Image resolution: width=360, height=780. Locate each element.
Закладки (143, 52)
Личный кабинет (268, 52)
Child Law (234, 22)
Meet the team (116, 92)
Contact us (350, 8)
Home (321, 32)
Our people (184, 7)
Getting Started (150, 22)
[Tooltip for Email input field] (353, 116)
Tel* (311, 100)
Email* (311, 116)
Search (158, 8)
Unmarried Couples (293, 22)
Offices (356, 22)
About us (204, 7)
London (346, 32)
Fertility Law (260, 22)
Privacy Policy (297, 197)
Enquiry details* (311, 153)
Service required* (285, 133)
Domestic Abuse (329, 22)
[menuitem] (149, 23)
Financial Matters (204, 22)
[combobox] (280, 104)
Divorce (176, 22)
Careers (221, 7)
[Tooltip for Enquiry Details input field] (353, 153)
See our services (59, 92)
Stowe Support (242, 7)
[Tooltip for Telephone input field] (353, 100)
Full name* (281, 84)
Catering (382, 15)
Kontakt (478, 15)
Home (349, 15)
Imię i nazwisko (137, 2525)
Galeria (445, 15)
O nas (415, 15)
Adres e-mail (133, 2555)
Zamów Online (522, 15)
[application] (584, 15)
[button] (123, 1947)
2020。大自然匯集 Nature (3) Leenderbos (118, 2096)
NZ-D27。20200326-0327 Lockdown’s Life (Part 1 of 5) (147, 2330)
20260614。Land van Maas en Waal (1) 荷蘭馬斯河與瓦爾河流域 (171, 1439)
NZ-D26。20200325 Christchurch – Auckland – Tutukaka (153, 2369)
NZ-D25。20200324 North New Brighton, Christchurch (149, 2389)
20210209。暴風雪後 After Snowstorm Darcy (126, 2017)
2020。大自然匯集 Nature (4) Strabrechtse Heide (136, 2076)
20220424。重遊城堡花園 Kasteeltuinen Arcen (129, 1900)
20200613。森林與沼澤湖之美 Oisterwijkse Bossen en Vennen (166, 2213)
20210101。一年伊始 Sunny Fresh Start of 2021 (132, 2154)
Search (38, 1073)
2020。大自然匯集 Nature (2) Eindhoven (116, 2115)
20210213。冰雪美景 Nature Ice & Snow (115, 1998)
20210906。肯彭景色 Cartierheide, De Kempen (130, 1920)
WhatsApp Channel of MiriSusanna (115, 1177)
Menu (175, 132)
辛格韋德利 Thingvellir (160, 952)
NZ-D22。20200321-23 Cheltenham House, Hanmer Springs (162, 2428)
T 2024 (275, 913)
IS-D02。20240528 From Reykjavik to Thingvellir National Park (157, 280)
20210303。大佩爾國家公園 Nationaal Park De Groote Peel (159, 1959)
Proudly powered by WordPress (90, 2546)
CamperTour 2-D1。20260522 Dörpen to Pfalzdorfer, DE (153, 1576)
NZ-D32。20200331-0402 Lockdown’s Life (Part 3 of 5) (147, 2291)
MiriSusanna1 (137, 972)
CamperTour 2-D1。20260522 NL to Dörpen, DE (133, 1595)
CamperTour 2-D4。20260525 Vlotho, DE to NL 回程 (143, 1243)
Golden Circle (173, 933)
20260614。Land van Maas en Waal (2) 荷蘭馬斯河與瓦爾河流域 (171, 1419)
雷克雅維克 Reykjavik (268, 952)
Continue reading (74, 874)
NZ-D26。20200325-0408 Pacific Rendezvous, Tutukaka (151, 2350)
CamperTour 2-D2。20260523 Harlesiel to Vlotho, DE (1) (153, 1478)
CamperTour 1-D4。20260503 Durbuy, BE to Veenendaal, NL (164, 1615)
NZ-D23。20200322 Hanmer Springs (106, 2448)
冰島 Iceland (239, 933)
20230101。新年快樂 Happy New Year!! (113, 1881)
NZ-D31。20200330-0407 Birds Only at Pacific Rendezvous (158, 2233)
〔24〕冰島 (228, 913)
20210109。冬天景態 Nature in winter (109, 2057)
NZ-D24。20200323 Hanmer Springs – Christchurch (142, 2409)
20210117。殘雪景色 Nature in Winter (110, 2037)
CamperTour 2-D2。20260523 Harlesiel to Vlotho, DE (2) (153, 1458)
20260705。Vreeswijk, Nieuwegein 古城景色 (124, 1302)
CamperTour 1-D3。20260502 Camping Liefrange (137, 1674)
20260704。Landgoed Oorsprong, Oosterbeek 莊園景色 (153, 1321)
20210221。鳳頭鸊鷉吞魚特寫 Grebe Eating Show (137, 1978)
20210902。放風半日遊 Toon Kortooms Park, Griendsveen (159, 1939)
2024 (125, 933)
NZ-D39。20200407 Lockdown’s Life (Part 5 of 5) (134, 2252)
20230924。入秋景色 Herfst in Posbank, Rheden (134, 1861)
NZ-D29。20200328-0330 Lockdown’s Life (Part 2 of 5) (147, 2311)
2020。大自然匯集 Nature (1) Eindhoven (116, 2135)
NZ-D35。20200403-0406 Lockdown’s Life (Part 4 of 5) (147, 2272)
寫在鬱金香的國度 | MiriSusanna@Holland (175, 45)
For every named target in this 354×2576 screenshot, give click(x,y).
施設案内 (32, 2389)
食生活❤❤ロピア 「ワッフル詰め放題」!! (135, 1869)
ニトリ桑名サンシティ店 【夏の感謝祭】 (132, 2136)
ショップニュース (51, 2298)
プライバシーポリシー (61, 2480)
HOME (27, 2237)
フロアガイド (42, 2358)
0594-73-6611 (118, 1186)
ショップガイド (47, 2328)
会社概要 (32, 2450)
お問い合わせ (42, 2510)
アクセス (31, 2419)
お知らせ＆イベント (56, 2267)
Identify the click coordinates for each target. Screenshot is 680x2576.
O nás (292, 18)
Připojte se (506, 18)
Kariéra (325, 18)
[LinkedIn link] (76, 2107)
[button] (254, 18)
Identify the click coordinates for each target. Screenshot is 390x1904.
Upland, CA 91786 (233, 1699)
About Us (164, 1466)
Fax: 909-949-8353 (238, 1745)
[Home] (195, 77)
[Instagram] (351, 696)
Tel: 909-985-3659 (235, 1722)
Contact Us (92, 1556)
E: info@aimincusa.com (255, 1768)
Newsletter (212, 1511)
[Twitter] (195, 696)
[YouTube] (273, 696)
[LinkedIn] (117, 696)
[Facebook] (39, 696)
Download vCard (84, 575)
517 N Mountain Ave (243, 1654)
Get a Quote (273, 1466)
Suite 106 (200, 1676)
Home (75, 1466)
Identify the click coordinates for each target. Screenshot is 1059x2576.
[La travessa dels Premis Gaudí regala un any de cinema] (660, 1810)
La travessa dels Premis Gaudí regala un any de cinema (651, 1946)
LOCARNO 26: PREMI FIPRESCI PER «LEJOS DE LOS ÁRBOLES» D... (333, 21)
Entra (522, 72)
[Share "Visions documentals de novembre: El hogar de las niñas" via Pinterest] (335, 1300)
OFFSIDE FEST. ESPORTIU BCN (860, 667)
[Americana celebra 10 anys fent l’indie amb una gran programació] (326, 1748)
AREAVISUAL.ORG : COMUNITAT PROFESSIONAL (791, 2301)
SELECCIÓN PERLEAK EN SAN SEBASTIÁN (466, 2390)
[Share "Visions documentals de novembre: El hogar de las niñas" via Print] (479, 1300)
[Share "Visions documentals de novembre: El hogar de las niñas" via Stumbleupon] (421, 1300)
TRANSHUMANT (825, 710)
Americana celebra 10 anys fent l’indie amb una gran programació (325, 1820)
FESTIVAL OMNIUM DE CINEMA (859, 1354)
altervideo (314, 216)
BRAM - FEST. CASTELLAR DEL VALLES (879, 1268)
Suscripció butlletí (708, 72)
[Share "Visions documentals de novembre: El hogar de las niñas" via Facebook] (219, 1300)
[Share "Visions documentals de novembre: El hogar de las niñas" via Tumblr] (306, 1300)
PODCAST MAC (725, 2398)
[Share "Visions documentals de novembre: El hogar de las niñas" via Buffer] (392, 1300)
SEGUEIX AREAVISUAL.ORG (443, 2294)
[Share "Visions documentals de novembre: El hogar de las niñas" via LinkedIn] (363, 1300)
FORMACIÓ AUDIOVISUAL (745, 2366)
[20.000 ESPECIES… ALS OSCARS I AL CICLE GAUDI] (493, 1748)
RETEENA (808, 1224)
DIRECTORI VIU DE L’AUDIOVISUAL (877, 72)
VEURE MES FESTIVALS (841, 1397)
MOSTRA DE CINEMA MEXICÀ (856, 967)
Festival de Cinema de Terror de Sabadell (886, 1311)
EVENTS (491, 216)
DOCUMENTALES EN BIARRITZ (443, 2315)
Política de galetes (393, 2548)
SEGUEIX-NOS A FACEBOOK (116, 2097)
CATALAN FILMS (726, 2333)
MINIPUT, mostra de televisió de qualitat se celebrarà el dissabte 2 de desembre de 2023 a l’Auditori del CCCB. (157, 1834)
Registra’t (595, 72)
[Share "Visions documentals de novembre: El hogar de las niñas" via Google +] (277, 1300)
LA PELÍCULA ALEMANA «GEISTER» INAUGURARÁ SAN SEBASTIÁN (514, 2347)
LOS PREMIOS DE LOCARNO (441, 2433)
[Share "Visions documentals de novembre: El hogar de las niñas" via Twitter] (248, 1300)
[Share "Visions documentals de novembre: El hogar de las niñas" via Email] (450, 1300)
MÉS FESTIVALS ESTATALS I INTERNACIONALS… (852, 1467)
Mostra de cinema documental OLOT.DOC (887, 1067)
========
TASK DESCRIPTION
Please copy the lines above from the line with "会社概要 (32, 2450)" up to and including the line with "Buffer] (392, 1300)", exactly as written and with nothing else.

WRITTEN ANSWER
会社概要 (32, 2450)
お問い合わせ (42, 2510)
アクセス (31, 2419)
お知らせ＆イベント (56, 2267)
Identify the click coordinates for each target. Screenshot is 680x2576.
O nás (292, 18)
Připojte se (506, 18)
Kariéra (325, 18)
[LinkedIn link] (76, 2107)
[button] (254, 18)
Identify the click coordinates for each target. Screenshot is 390x1904.
Upland, CA 91786 (233, 1699)
About Us (164, 1466)
Fax: 909-949-8353 (238, 1745)
[Home] (195, 77)
[Instagram] (351, 696)
Tel: 909-985-3659 (235, 1722)
Contact Us (92, 1556)
E: info@aimincusa.com (255, 1768)
Newsletter (212, 1511)
[Twitter] (195, 696)
[YouTube] (273, 696)
[LinkedIn] (117, 696)
[Facebook] (39, 696)
Download vCard (84, 575)
517 N Mountain Ave (243, 1654)
Get a Quote (273, 1466)
Suite 106 (200, 1676)
Home (75, 1466)
Identify the click coordinates for each target. Screenshot is 1059x2576.
[La travessa dels Premis Gaudí regala un any de cinema] (660, 1810)
La travessa dels Premis Gaudí regala un any de cinema (651, 1946)
LOCARNO 26: PREMI FIPRESCI PER «LEJOS DE LOS ÁRBOLES» D... (333, 21)
Entra (522, 72)
[Share "Visions documentals de novembre: El hogar de las niñas" via Pinterest] (335, 1300)
OFFSIDE FEST. ESPORTIU BCN (860, 667)
[Americana celebra 10 anys fent l’indie amb una gran programació] (326, 1748)
AREAVISUAL.ORG : COMUNITAT PROFESSIONAL (791, 2301)
SELECCIÓN PERLEAK EN SAN SEBASTIÁN (466, 2390)
[Share "Visions documentals de novembre: El hogar de las niñas" via Print] (479, 1300)
[Share "Visions documentals de novembre: El hogar de las niñas" via Stumbleupon] (421, 1300)
TRANSHUMANT (825, 710)
Americana celebra 10 anys fent l’indie amb una gran programació (325, 1820)
FESTIVAL OMNIUM DE CINEMA (859, 1354)
altervideo (314, 216)
BRAM - FEST. CASTELLAR DEL VALLES (879, 1268)
Suscripció butlletí (708, 72)
[Share "Visions documentals de novembre: El hogar de las niñas" via Facebook] (219, 1300)
[Share "Visions documentals de novembre: El hogar de las niñas" via Tumblr] (306, 1300)
PODCAST MAC (725, 2398)
[Share "Visions documentals de novembre: El hogar de las niñas" via Buffer] (392, 1300)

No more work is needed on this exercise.